I think there are some very astute and reasonable responses given by pharmacists.
Holibobs- I've been on HRT since I was 31. I hate using it as often when I have to collect a repeat or go for a review with my GP (who really doesn't understand POF/ premature menopause) I have to go in to lengthy explanations as to why I'm on it. It makes me feel 'different' because I know full well it's unusual for someone my age to be taking it. I feel your pain at the lack of discretion you experienced.
Thanks heebie - I think hospital pharmacists get a lot more respect and recognition for what they do compared to community pharmacists. You are absolutely right in what you say. It sounds like this pharmacy is part of a large chain, so the assistant should know that discretion is key.
Talking of robots, have you heard of the ATM like dispensing machines? collects p45
I am a Pharmacist; every time I give out a prescription I ask the patient if they have had it before and if they have any problems with their medication that they would like to discuss.
If it is an acute medication - Antibiotic, pain relief etc I will go through the instructions and warn of any common side-effects.
It a patient has warfarin - I will check there yellow card.
If a patient has methtrexate - I will check that bloods are being done regularly.
It is what is is expected of us and what we are trained to do. Of course we must also respect the patients confidentiality.
A particular problem with HRT is that several companies make what is in effect the same product; for example if you are prescribed estradiol tablets there is a option of Elleste, Climaval, Progynova or Zumenon - Most patients prefer to stick with one brand, so we usually check with the patient.
Cumfy - there is no target of 400 MURs - That is the maximum number we are expected to do and are usually targeted towards respiratory patients, those taking high-risk meds and recent hospital discharges.
An MUR (Medication review) requires signed patient consent
The thing is that pharmacies seem to have targets (400/year), so maybe she was testing the water, before proceeding.
I can imagine that most people wouldn't think the pharmacist is the person to discuss this with.

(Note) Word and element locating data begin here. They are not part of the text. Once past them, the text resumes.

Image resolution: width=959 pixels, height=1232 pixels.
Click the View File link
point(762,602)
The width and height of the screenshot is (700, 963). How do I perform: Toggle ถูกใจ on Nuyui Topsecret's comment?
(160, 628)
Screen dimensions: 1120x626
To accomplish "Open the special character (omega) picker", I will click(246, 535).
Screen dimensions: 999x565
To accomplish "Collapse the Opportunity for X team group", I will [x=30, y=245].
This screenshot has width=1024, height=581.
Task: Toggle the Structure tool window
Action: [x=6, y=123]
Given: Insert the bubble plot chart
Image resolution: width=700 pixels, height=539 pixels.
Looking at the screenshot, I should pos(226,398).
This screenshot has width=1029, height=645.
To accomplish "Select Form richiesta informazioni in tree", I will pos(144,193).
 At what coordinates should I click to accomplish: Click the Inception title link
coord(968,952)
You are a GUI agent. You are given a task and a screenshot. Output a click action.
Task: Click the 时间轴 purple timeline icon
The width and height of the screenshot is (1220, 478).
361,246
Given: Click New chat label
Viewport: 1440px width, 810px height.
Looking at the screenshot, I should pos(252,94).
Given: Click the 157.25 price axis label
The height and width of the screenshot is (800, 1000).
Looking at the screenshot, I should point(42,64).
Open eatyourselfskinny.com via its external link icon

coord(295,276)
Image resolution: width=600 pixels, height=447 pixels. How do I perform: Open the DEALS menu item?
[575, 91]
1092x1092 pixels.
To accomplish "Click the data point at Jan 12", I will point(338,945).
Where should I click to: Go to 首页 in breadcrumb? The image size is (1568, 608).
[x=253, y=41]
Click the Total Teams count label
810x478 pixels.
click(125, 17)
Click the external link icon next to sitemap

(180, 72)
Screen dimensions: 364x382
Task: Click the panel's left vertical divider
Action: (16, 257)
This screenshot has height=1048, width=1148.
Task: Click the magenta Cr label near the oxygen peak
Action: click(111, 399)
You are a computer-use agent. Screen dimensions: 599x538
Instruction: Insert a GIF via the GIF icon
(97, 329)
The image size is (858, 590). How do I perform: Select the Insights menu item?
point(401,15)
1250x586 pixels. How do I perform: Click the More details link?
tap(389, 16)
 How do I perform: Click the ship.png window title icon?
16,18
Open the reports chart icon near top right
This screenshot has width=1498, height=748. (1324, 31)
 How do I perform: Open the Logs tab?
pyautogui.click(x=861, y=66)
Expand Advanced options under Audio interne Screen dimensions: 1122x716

I'm a hospital consultant and I rely heavily on my pharmacy colleagues to advise and basically cover my ass. The OP's experience sounds a bit shit, but honestly you're all better off with a qualified person double checking. If the health service is further degraded and you are given the choice between a silent, speedy robot pumping out a box of pills or a person talking to you and making sure you've got the right medication, please, please choose the qualified professional.
Oops pmed you before I read your last few posts
YANBU to think that the pharmacy assistant should have been more discreet when talking to you about your medication.
I love pharmacists
, sensible knowledgable, extremely helpful, saving lots of my time and the g.p.s time. First port of call for me is a pharmacist for advice,
Sirzy - if someone wanted to be malicious and say they were never asked then, yes, it would be difficult to conclusively prove otherwise. However it is part of standard questioning and training at our pharmacy which we monitor and check continuously, so that should be enough to prove on the balance of probabilities that it was sold correctly. Where it is difficult is when someone is determined to purchase something and they lie to obtain it...
Fortunately for me, in that instance, the responsibility is their own, because if someone says they are on no other medication when they are - there is nothing I can do. I have to trust the information given to me.
I don't have any unfortunately. I'm a hospital pre-reg and there aren't many jobs.
That was lovely and articulate Pharmacist. I'd have liked that to be the last word but didn't want to be rude and not reply to Magic, sorry.